DATA PROVIDED Block Start
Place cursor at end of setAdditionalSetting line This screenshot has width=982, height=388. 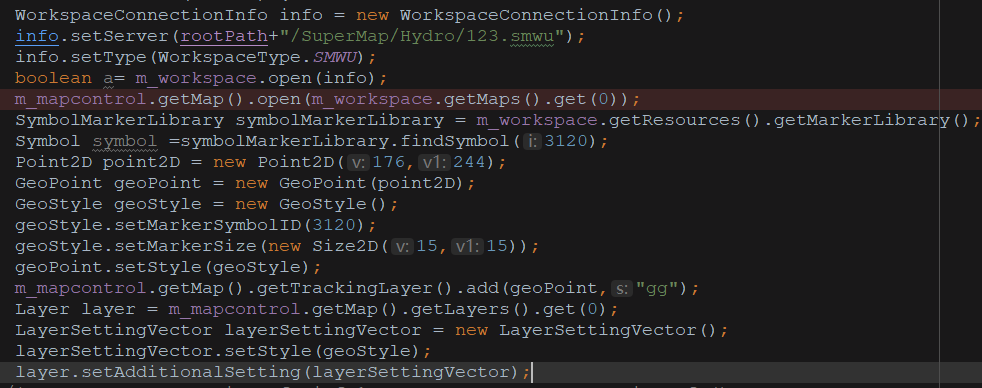click(x=531, y=372)
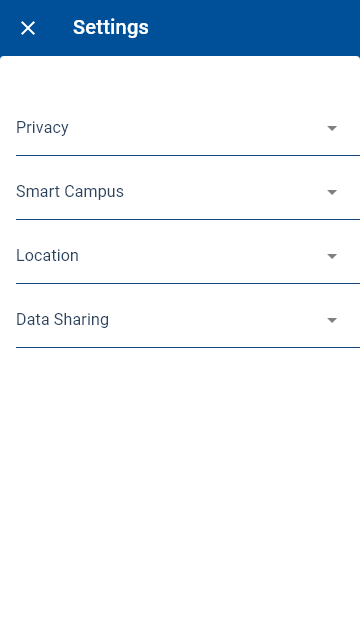This screenshot has height=640, width=360.
Task: Click the middle of the Privacy row
Action: pos(188,128)

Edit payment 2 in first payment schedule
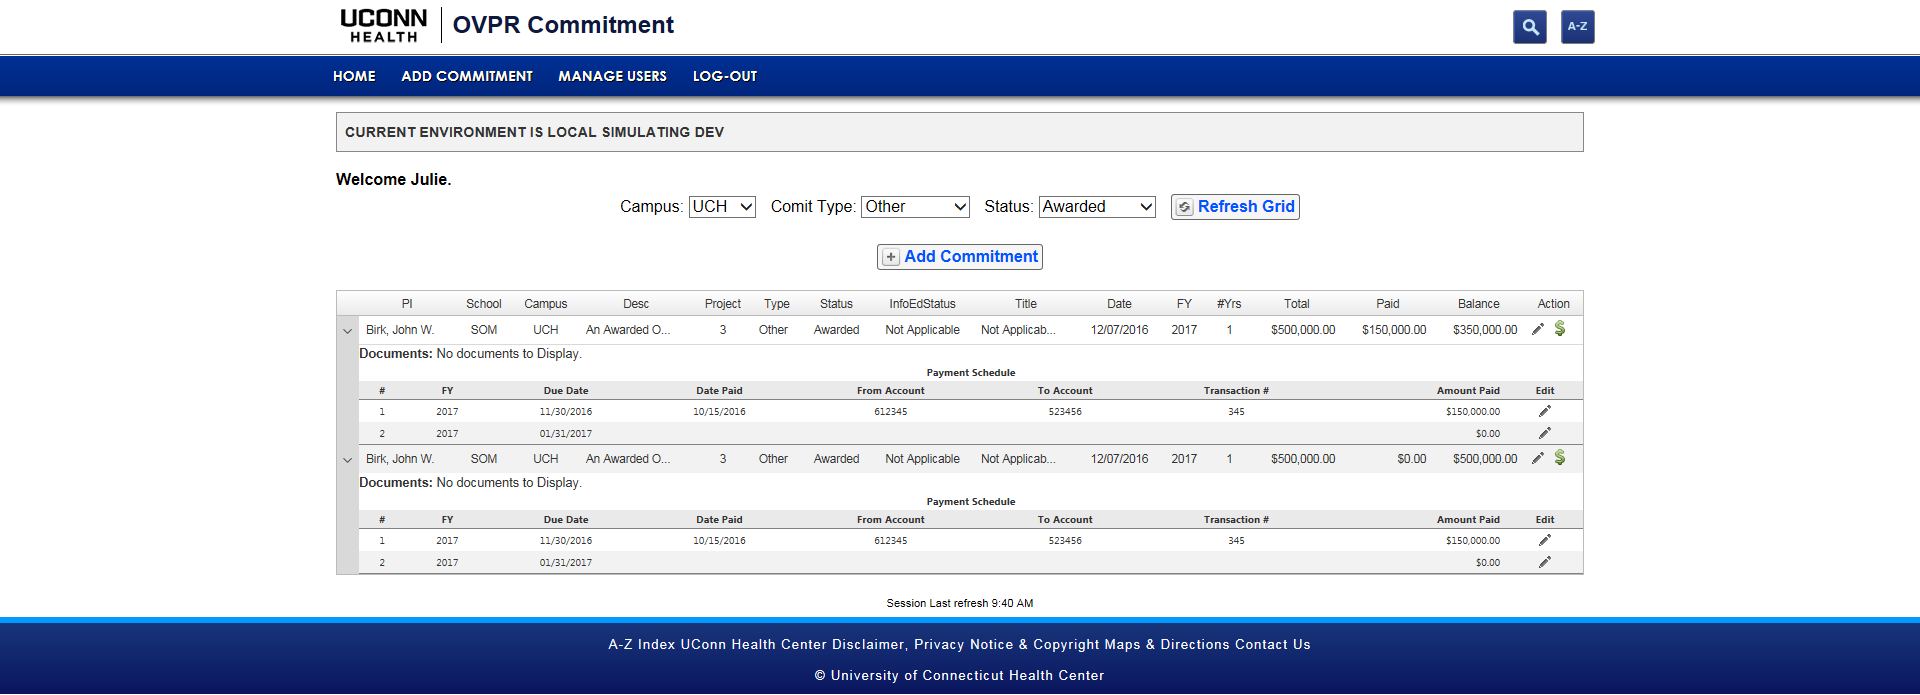pyautogui.click(x=1544, y=433)
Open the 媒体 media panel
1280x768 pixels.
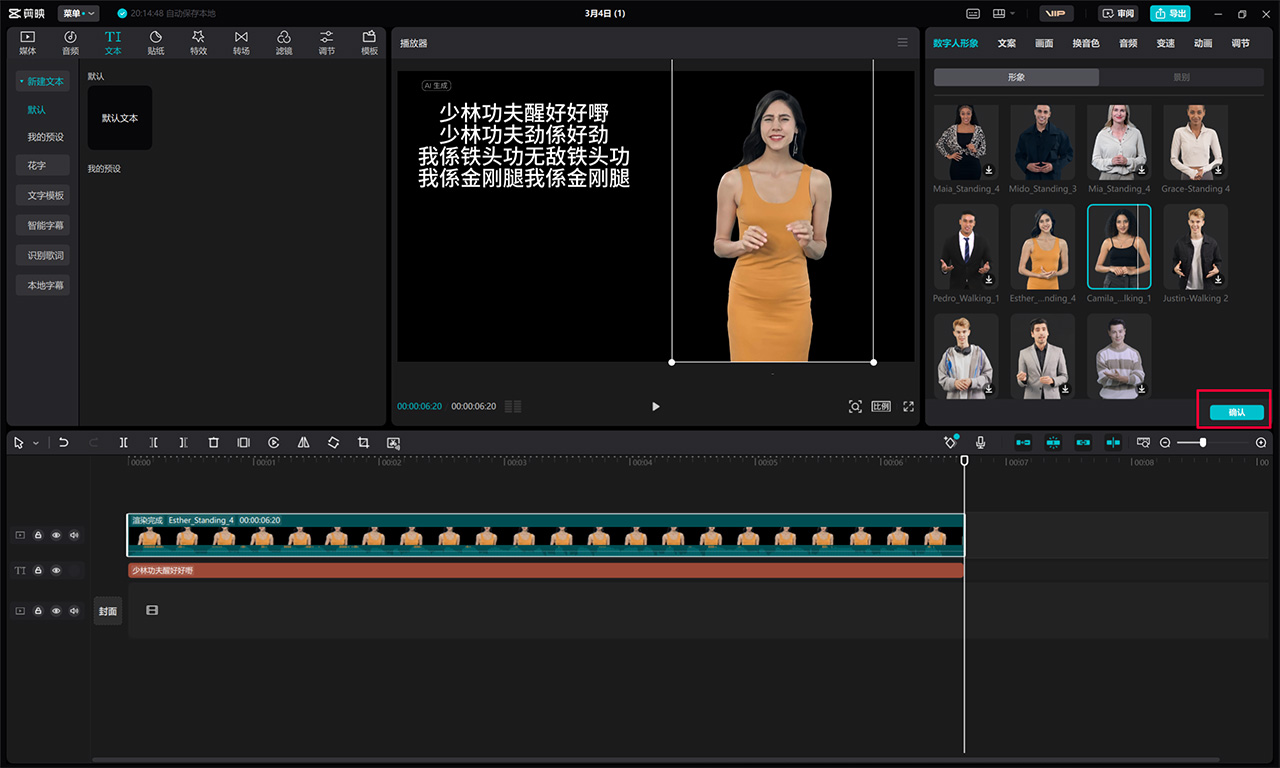(x=27, y=42)
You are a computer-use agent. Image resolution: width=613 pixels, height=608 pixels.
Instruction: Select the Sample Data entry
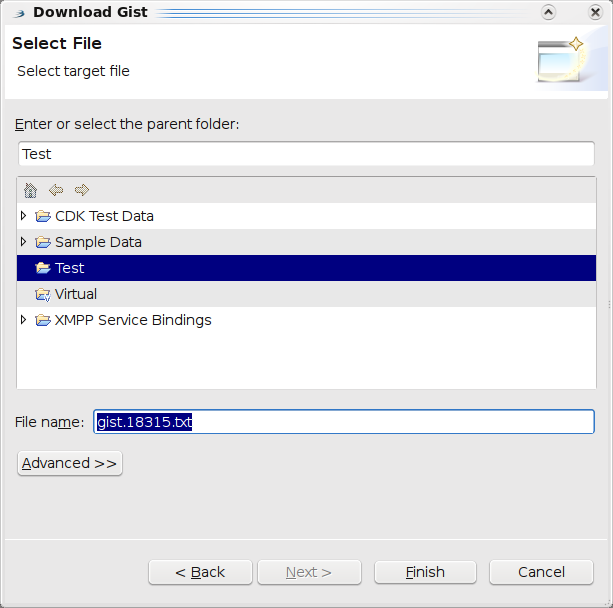(98, 242)
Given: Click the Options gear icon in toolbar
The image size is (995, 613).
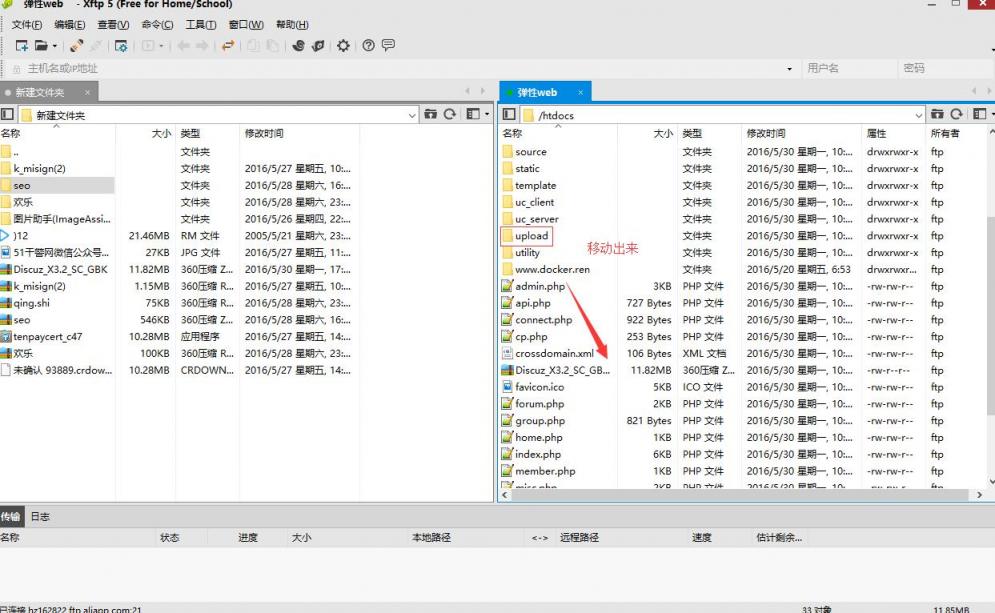Looking at the screenshot, I should (x=344, y=46).
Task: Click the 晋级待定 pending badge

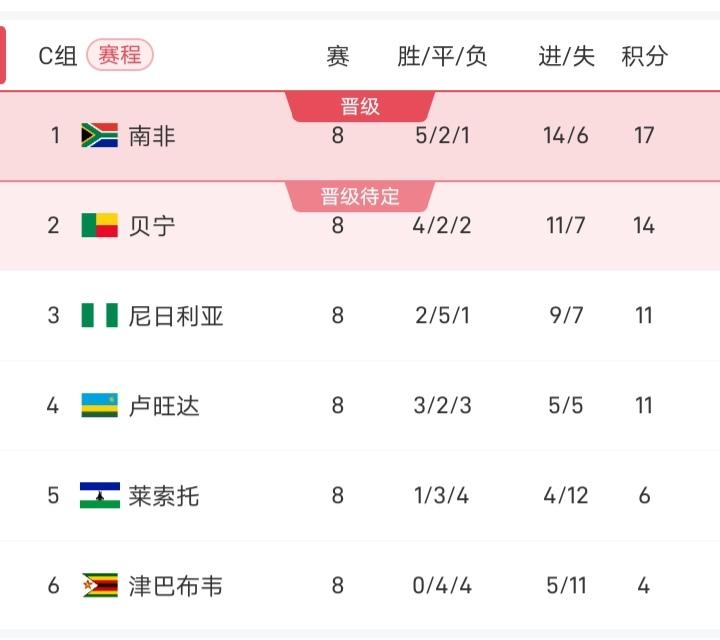Action: pyautogui.click(x=360, y=196)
DATA PROVIDED Block End
■ **WHAT YOU WILL DO**: The lines from the one that contains "1280x768 pixels." through the end of the data, repeated exactly and with no pictures, make up the whole answer.

■ **SOLUTION TO THE PROBLEM**:
1280x768 pixels.
(x=27, y=42)
You are a computer-use agent. Image resolution: width=613 pixels, height=608 pixels.
Instruction: Select the Sample Data entry
(98, 242)
Given: Click the Options gear icon in toolbar
The image size is (995, 613).
Looking at the screenshot, I should (x=344, y=46).
Task: Click the 晋级待定 pending badge

Action: pyautogui.click(x=360, y=196)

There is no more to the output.